The First Armored Division, a tank unit based in Wiesbaden, Germany, and possibly other units would remain in Iraq for an indefinite period, according to the plan, forcing soldiers to stay longer than the one-year limit that Pentagon officials previously placed on tours of duty.

Myers said the US-led coalition forces face fierce resistance in Ramadi, Fallujah, and other locations in the Sunni Triangle that have been centers of insurgency by former loyalists to Saddam Hussein and foreign terrorists for nearly a year.

But in the southern regions of the country militias loyal to fugitive Shi'ite cleric Moqtada al-Sadr -- numbering as many as 6,000 -- have effectively taken control of Najaf and are mounting attacks against US forces in several other areas that had previously been stable. Rumsfeld said that US forces could not guarantee the safety of Iraqis and those on an Shi'ite pilgrimage in the area in coming days.

Under the deployment plan discussed yesterday, some American units would probably be moved to other areas of Iraq to try to confront the new outbreaks of the violence.

While some members of Congress have used the recent violence as evidence that the United States is being sucked into a quagmire with no exit strategy in sight, some key lawmakers said yesterday that beefing up the US force is only viable option.

Senator John McCain, Republican of Arizona, said a speech on the Senate floor that Iraq does not have the hallmarks of the Vietnam War, but warned that it would be "disastrous" to show weakness.

"The new violence and the fast-approaching deadline for the handover of sovereignty has made more urgent the need to deploy more US forces to Iraq," Senator Joseph I. Lieberman, Democrat of Connecticut, said in a statement.

Myers yesterday defended Rumsfeld's original decision to overrule some military commanders who recommended last year that the United States would need at least 150,000 troops for at least several years to occupy the country and set it on the path toward democracy.

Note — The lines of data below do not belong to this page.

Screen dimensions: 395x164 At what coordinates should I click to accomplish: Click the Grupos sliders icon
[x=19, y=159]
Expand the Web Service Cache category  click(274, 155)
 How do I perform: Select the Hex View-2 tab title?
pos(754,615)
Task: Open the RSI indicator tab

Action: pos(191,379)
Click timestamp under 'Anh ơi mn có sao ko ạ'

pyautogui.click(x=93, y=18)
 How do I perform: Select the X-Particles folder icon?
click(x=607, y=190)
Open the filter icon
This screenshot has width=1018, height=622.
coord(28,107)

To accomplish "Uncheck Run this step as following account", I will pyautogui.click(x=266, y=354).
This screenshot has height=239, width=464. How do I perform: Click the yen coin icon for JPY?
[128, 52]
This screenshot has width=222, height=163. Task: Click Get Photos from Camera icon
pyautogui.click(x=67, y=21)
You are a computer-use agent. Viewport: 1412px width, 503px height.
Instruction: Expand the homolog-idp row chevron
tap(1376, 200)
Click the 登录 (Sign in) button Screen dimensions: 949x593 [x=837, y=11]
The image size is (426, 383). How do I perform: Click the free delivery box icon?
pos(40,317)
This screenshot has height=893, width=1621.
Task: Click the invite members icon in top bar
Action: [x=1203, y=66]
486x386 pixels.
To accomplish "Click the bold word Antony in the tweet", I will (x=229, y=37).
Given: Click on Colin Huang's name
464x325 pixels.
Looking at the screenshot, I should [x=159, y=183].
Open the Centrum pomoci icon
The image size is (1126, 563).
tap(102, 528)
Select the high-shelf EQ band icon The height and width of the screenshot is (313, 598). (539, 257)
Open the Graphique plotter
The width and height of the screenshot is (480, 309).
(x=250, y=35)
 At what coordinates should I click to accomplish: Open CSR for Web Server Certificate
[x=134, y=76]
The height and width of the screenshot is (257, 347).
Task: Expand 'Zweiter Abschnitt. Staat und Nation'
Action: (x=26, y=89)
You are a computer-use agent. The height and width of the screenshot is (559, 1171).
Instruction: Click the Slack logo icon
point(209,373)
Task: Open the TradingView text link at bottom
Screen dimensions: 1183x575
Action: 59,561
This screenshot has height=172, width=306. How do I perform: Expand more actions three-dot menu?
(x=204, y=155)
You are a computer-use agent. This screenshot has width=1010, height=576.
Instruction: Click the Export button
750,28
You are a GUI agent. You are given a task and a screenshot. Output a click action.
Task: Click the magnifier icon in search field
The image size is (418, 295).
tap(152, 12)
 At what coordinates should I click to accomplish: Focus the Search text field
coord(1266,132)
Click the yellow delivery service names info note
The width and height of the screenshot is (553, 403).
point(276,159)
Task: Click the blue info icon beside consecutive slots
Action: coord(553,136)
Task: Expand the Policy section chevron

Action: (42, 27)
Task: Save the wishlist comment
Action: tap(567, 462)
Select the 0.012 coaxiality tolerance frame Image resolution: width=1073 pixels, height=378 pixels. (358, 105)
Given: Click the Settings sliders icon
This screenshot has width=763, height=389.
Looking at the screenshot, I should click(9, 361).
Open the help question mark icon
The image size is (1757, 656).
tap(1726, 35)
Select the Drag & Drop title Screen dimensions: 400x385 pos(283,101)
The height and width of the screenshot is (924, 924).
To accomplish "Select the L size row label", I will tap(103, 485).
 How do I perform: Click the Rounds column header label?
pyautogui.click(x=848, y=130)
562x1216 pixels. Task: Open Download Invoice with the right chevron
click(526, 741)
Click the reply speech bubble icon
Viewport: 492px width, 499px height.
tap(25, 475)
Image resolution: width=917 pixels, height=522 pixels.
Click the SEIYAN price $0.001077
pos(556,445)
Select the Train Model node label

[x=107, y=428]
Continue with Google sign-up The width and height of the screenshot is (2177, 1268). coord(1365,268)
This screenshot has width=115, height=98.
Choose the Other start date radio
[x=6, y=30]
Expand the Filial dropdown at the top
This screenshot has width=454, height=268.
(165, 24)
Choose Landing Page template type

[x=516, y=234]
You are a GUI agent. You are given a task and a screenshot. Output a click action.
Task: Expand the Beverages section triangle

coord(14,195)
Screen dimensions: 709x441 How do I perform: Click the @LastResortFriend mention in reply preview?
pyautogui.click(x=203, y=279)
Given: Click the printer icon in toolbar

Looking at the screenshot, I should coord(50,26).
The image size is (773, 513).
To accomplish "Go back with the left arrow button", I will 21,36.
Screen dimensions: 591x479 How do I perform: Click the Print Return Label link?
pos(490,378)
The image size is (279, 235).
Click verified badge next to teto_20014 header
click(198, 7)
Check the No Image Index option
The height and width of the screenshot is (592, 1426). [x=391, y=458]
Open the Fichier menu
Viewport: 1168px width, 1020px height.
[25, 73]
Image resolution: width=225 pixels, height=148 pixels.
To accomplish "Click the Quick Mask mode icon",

Former Army chief General Eric Shinseki was chastized by his civilian bosses for saying before the war that 200,000 American troops might be required.

"My personal feeling is that it was not a mistake," Myers said yesterday of the original plan. "There was a lot of thought given to exactly how the campaign would unfold."

Myers insisted that the military's needs were paramount.

"I think one thing we've always said from day one, before major combat began, is that what the combat commander on the ground needs in terms of resources -- men, women, material -- he'll get," he said. "And that's still the promise today."